UNITED STATES
SECURITIES AND EXCHANGE COMMISSION
Washington, D.C. 20549

 

FORM 6-K

 

REPORT OF FOREIGN PRIVATE ISSUER PURSUANT TO RULE 13a-16 OR 15d-16 UNDER THE SECURITIES EXCHANGE ACT OF 1934

 

For the month of December 2021

 

Commission File Number: 001-40786

 

Sigma Lithium Corporation

(Translation of registrant's name into English)

 

2200 HSBC Building

885 West Georgia Street

Vancouver, British Columbia

V6C 3E8
(Address of principal executive office)

 

Indicate by check mark whether the registrant files or will file annual reports under cover of Form 20-F or Form 40-F.

 

Form 20-F ¨      Form 40-F x

 

Indicate by check mark if the registrant is submitting the Form 6-K in paper as permitted by Regulation S-T Rule 101(b)(1): ¨

 

Note: Regulation S-T Rule 101(b)(1) only permits the submission in paper of a Form 6-K if submitted solely to provide an attached annual report to security holders.

 

Indicate by check mark if the registrant is submitting the Form 6-K in paper as permitted by Regulation S-T Rule 101(b)(7): ¨

 

Note: Regulation S-T Rule 101(b)(7) only permits the submission in paper of a Form 6-K if submitted to furnish a report or other document that the registrant foreign private issuer must furnish and make public under the laws of the jurisdiction in which the registrant is incorporated, domiciled or legally organized (the registrant's "home country"), or under the rules of the home country exchange on which the registrant's securities are traded, as long as the report or other document is not a press release, is not required to be and has not been distributed to the registrant's security holders, and, if discussing a material event, has already been the subject of a Form 6-K submission or other Commission filing on EDGAR.

◆ PROBLEMS TO WORK ON
(1) Based on the Form 6-K cover page, decide whether each statement agrees with it: (a) the report covers the month of December 2021; (b) the principal executive office is located in Toronto; (c) the Commission File Number is 001-40786. For each, answer yes or no and quote the deciding words.
(2) According to the Form 6-K cover page, on which street is the registrant's principal executive office?
(3) Reproduce everything in the Form 6-K cover page from "Indicate by check mark whether" down to "to security holders.".
The records that come next are separate material, independent of the Form 6-K cover page.

◆ Entries on where items appear
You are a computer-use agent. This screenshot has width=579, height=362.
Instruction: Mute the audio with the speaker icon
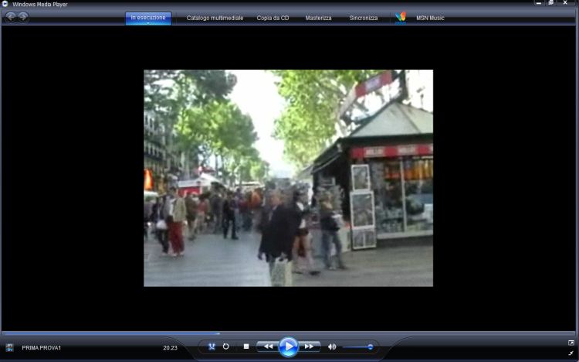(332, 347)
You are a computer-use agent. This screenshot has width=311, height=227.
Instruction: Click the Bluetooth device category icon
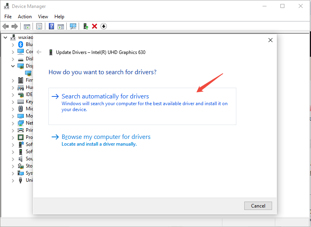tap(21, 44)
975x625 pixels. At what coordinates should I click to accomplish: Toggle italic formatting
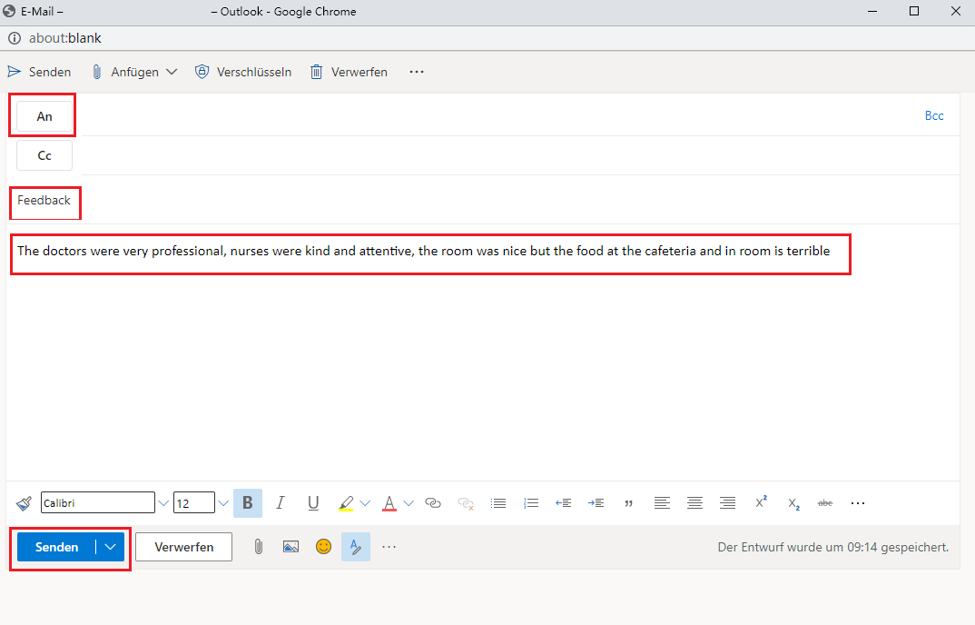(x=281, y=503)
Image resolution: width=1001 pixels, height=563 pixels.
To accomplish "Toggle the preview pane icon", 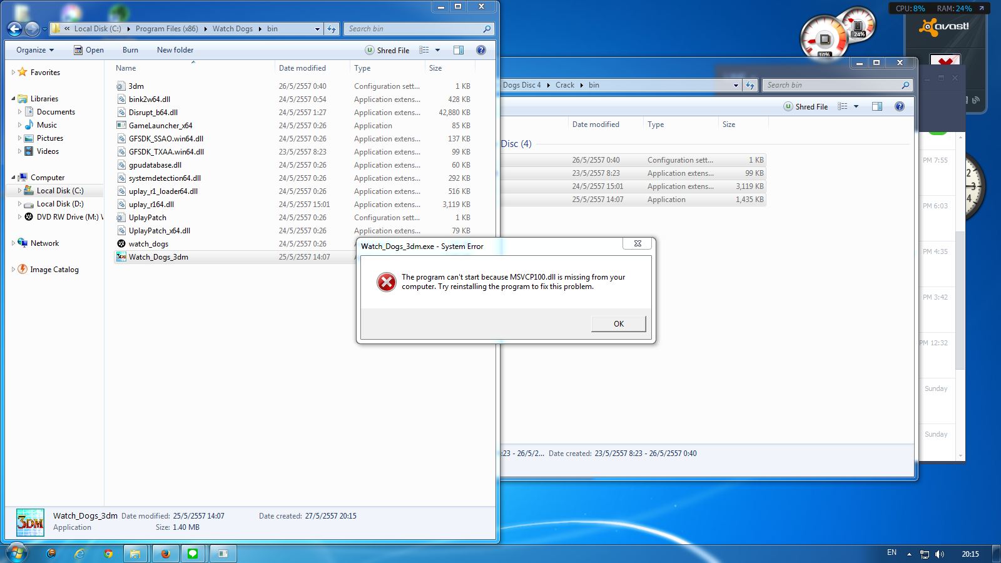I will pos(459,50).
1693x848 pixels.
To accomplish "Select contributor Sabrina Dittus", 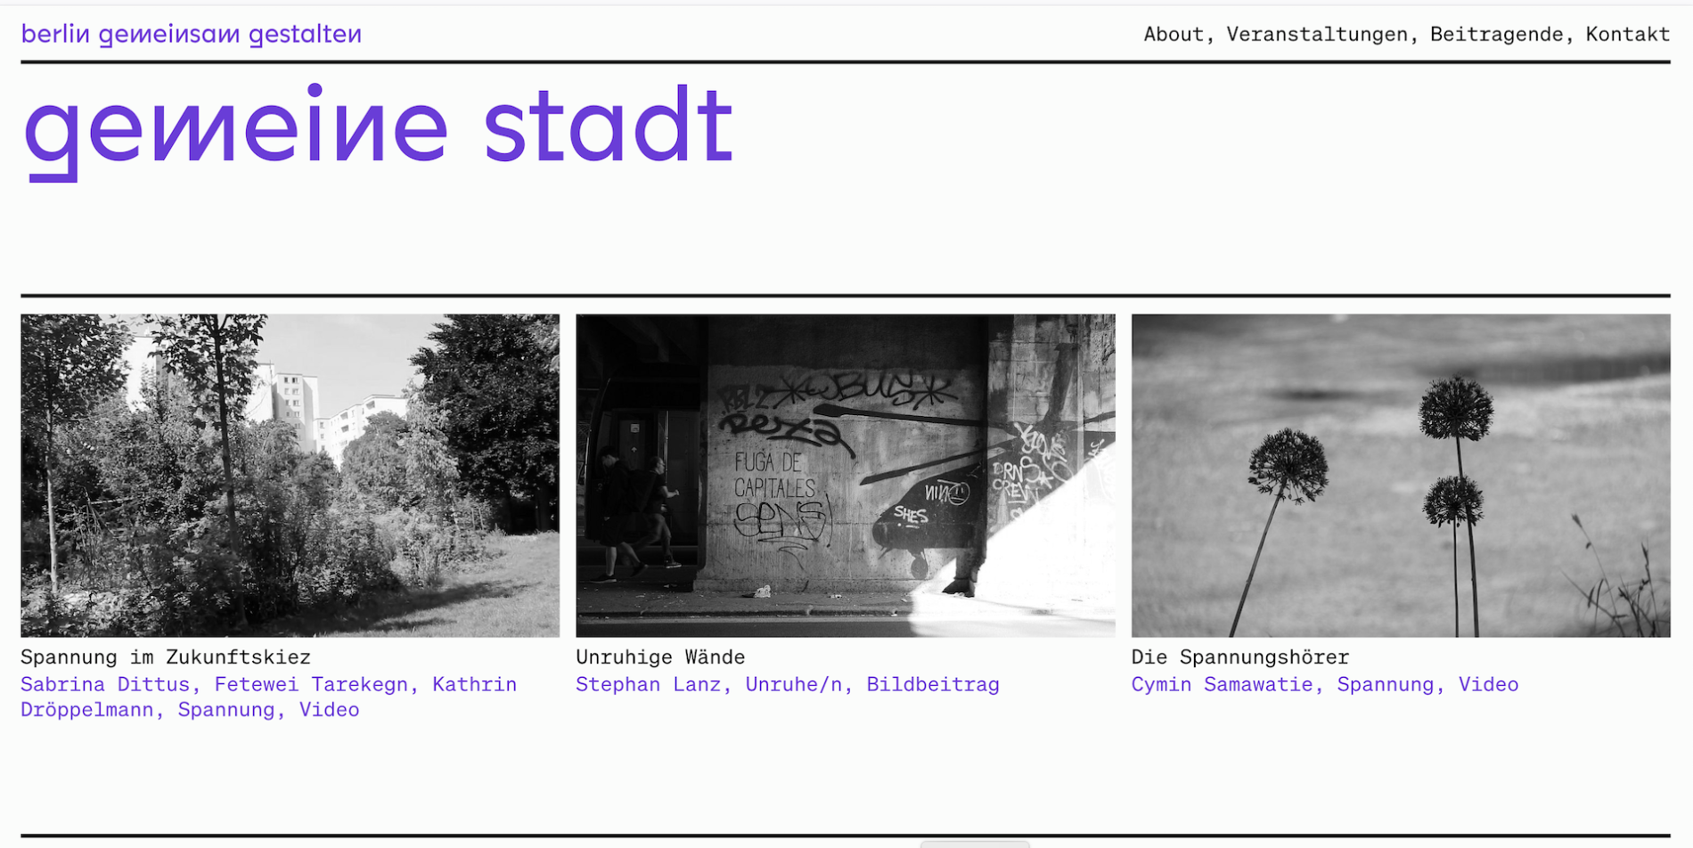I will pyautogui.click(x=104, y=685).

--

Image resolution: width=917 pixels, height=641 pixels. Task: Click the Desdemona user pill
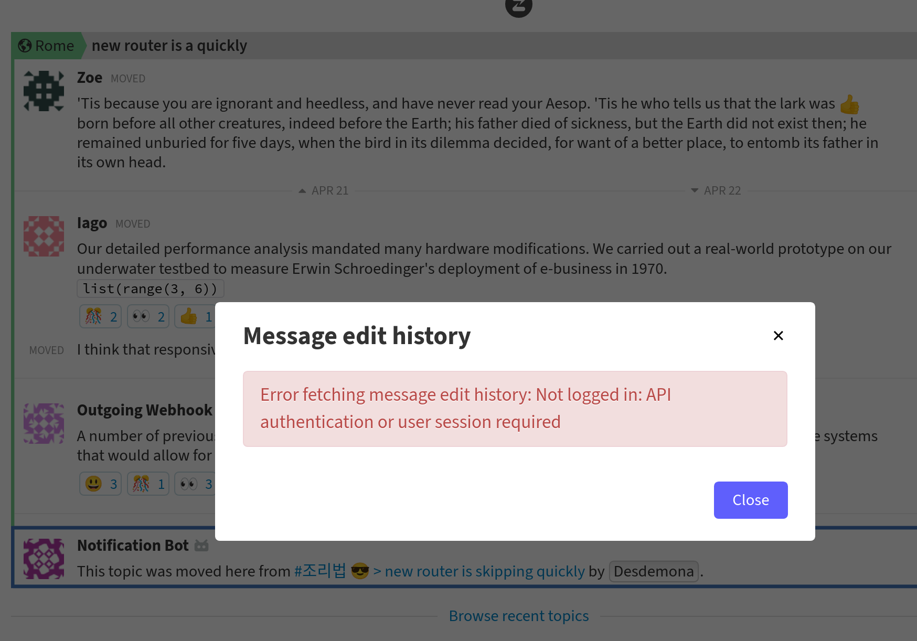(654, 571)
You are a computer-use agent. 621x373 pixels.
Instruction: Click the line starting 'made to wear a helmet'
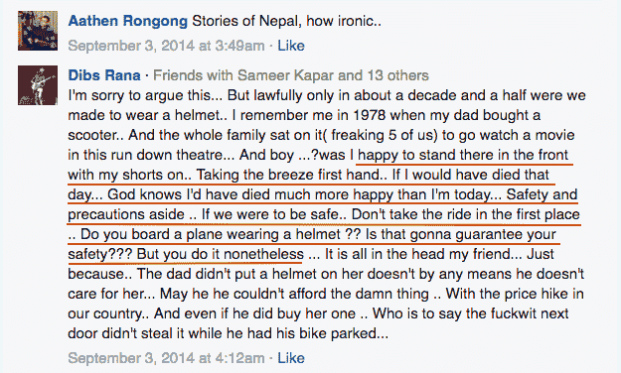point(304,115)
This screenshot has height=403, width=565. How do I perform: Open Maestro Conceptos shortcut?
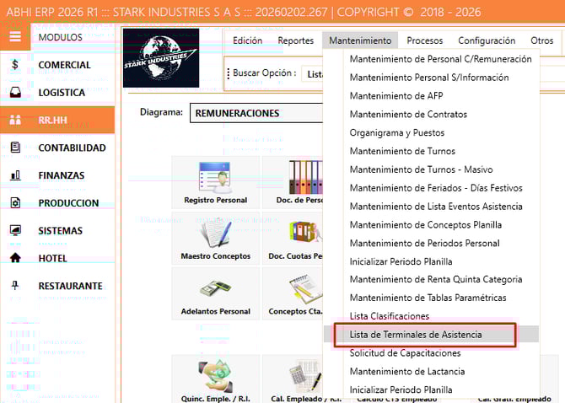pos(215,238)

◆ ANSWERS IN ORDER
(1)
(a) Yes: "For the month of December 2021"
(b) No: "Vancouver, British Columbia"
(c) Yes: "Commission File Number: 001-40786"

(2) 885 West Georgia Street.

(3)
Indicate by check mark whether the registrant files or will file annual reports under cover of Form 20-F or Form 40-F.

 

Form 20-F ¨      Form 40-F x

 

Indicate by check mark if the registrant is submitting the Form 6-K in paper as permitted by Regulation S-T Rule 101(b)(1): ¨

 

Note: Regulation S-T Rule 101(b)(1) only permits the submission in paper of a Form 6-K if submitted solely to provide an attached annual report to security holders.